Он представил их вековую историю – таверны на райских островах, где под хохот продажных женщин, их бросали на необструганные, залитые ромом доски из загадочных тропических деревьев; цветастую ярмарку на Эспаньоле, где купленные с утра рабы, предназначенные для работы на рудниках Порт-о-Пренса, за неимением наличности, вечером проигрывались в трехкостное качито; бордели Тортуги, в которых, пришедшие из рейса, пираты Тича – «Черной бороды» спускали награбленные богатства, пиратские бригантины, где с их помощью разыгрывали захваченных женщин…
Однако сегодня виски и бессонная ночь не способствовали полету фантазии. Его глаза закрылись.
Климентий очнулся на берегу реки. Ее неширокие спокойные воды текли вдоль круто изогнутого в излучине пляжа. Облака висели в глубине белесовато неба. Солнышко припекало, согревая мокрое после купания тело, покрытое крупными, редкими мурашками.
Он был один. Дом его бабушки, где он проводил почти каждое лето, стоял недалеко, за холмом. Каникулы продолжались вторую неделю, и он потихоньку начал забывать про дурацкого Пифагора, съеденного кем-то Кука, все эти жи и ши, вперемешку с непонятно зачем изобретенными запятыми и многоточиями. Слава богу, все эти напасти были далеко, и еще долго могли оставаться в пыльном плену заброшенного в кладовку портфеля.
Климентий, в очередной раз, не спеша пересчитал вверенное ему поголовье. Деревенское стадо было невелико. 8 коров, да еще голов 20 овец и коз. Пасли его по очереди. Сегодня – черед их дома. Этим летом Клим уже третий год помогал деду и бабке.
Разбредшееся по песчаной подкове пляжа стадо дремало. Коровы, отдыхавшие после пасьбы, лежали, лениво пережевывая редкие клочья зелени, выбивавшейся из под сыпучих плавунов.
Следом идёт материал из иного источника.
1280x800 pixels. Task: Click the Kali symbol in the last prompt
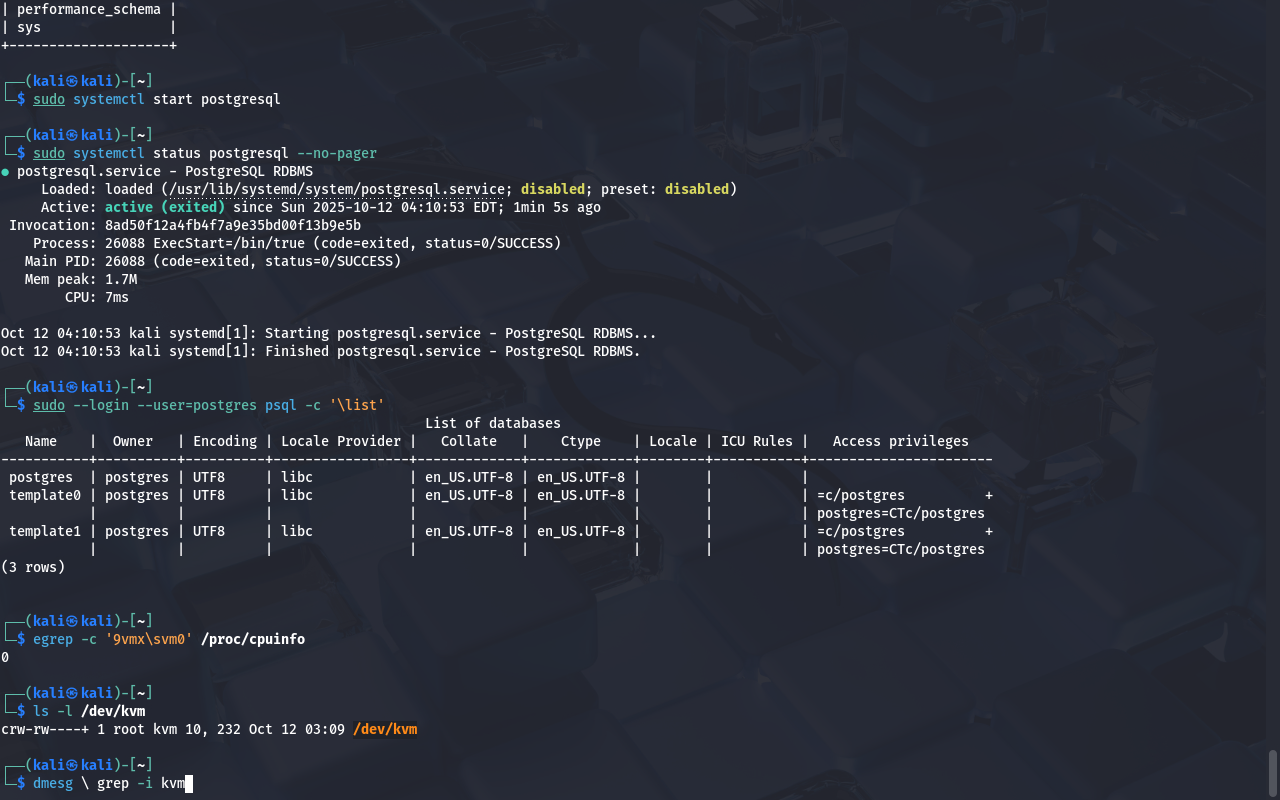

Заходя по колено в парившие струи, они протяжно мычали и пили, подрагивая кожей от укусов, вившихся над ними оводов.
Насаженные только что наловленными живцами закидухи, Климентий расставил у кромки ближайшего ивняка, вплотную подступавшего к воде.
Невидимый за урезом противоположного берега трактор, двигаясь по покосу, негромко тарахтел, заглушая стрекот кузнецов-кобылок, со щелканьем выскакивавших из-под колких прибрежных лопухов и долго летевших, распустив фиолетовые с бордовыми подкрылками крылья. Скошенная еще утром трава, начавшая подсыхать к полудню, источала запахи душистого сена. Горьковатый аромат зверобоя, мешаясь с пряностью чабреца и донника, кружил голову.